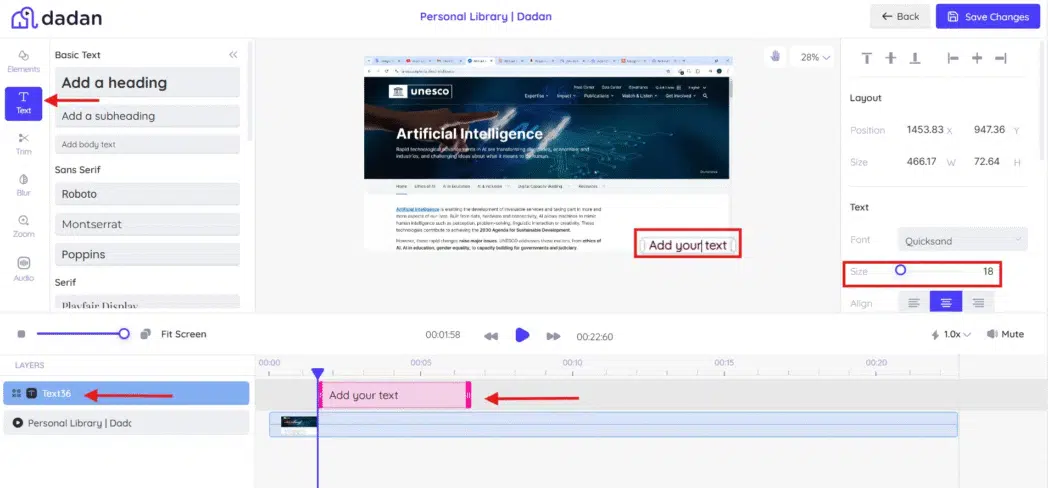Click the Back button
Image resolution: width=1048 pixels, height=488 pixels.
899,17
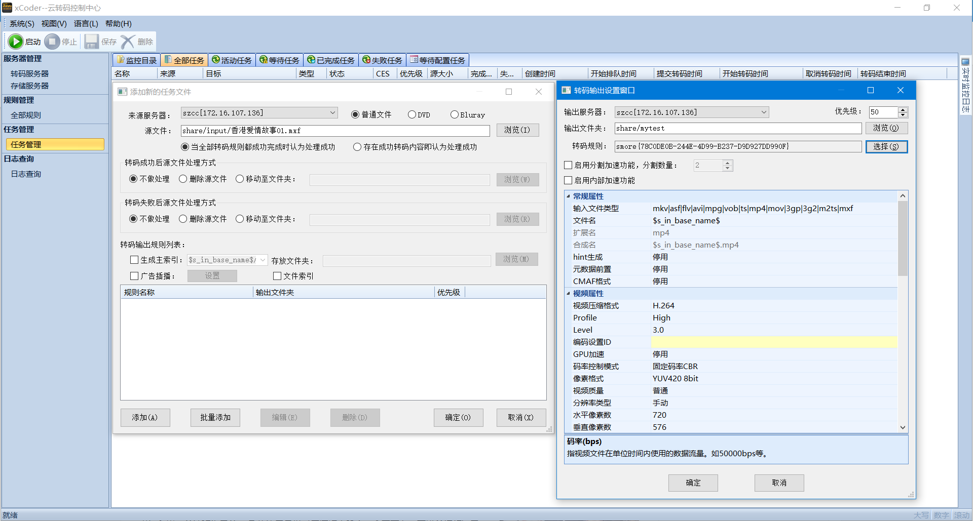Open the 已完成任务 tab
The width and height of the screenshot is (973, 521).
point(330,60)
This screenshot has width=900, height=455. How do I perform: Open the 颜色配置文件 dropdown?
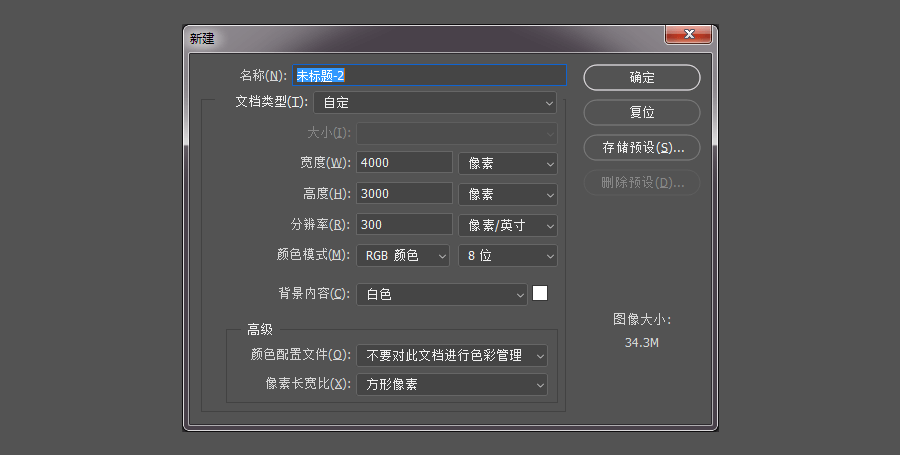coord(452,355)
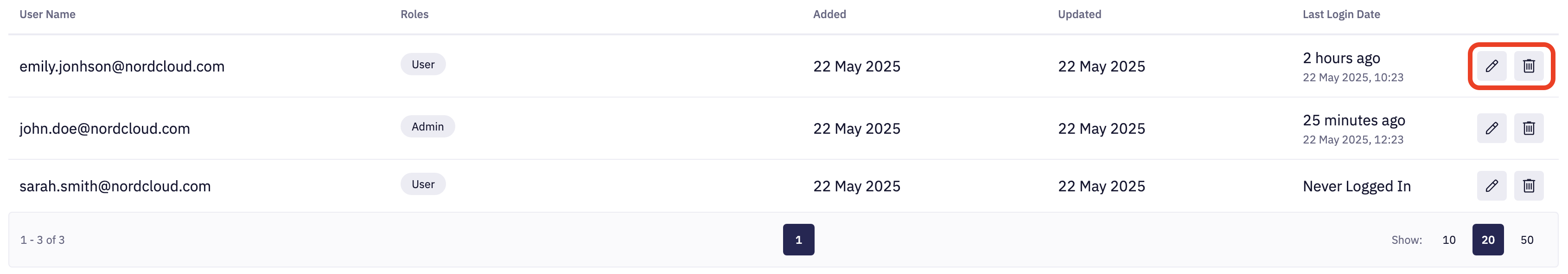The width and height of the screenshot is (1568, 274).
Task: Delete user john.doe@nordcloud.com with trash icon
Action: [x=1529, y=128]
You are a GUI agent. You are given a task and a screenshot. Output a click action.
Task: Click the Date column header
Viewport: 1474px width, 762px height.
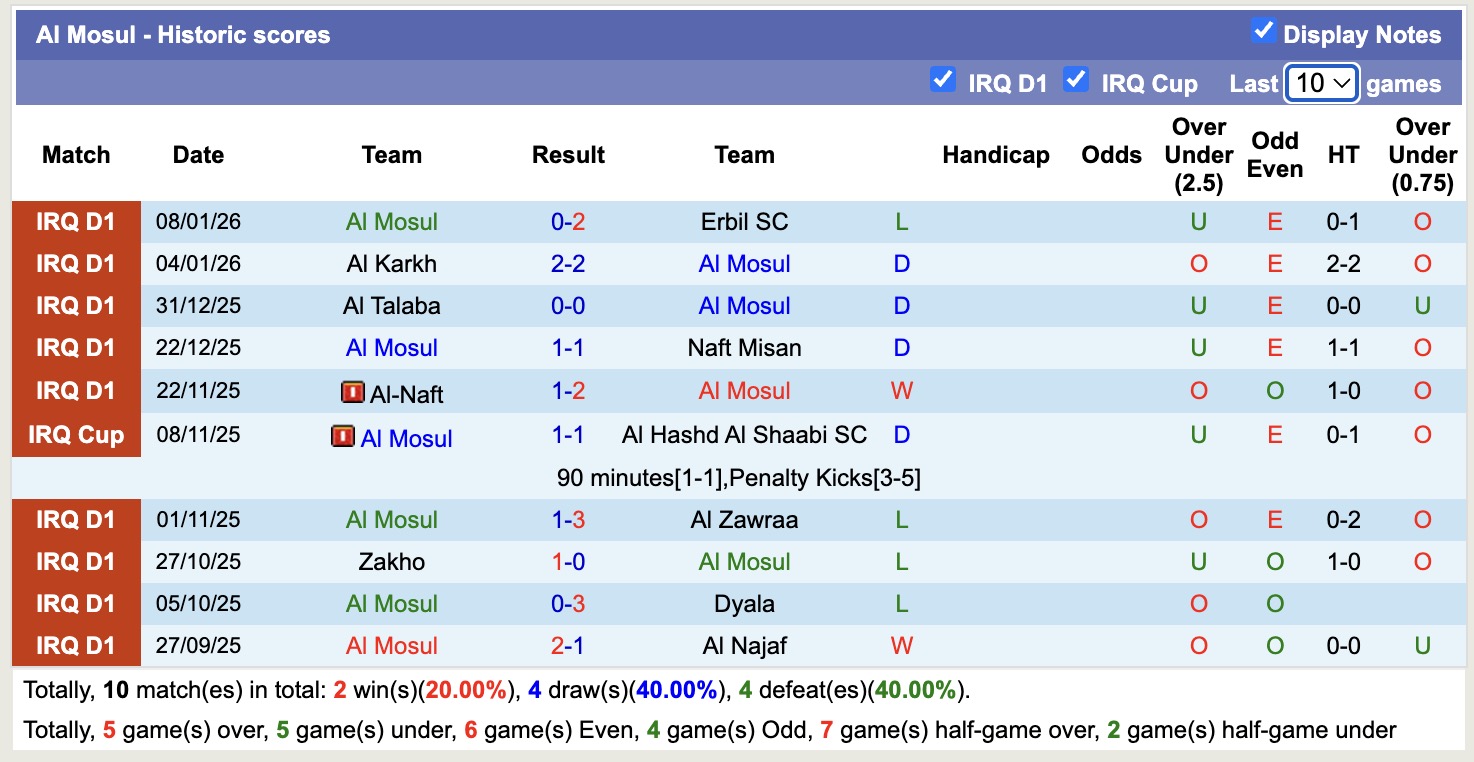197,155
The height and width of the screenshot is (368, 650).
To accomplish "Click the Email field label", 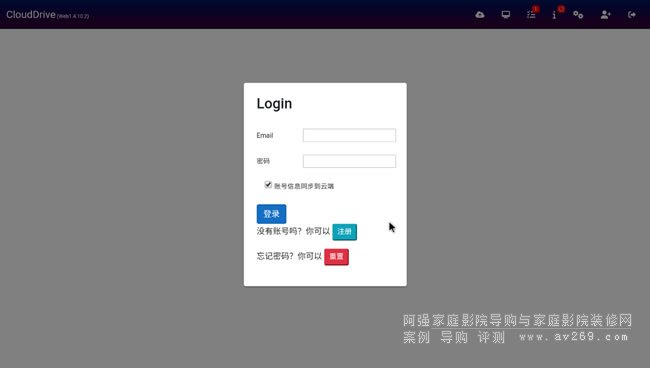I will (264, 135).
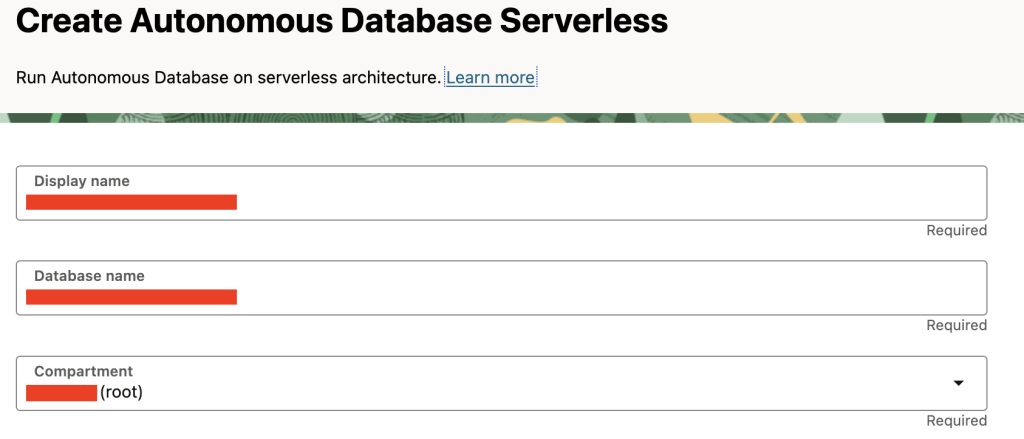Click the Create Autonomous Database Serverless heading

(342, 20)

(Task statement)
Leaving each picture behind, please give again exactly the lines above from the one with "This screenshot has" through the one with "The height and", both included, and no others.

(Solution to the problem)
This screenshot has width=900, height=455. How do I perform: Open the 颜色配置文件 dropdown?
coord(452,355)
The width and height of the screenshot is (1568, 274).
Task: Delete user john.doe@nordcloud.com with trash icon
Action: [x=1529, y=128]
You are a GUI agent. You are given a task and a screenshot. Output a click action.
Task: Click the Date column header
Viewport: 1474px width, 762px height.
197,155
The height and width of the screenshot is (368, 650).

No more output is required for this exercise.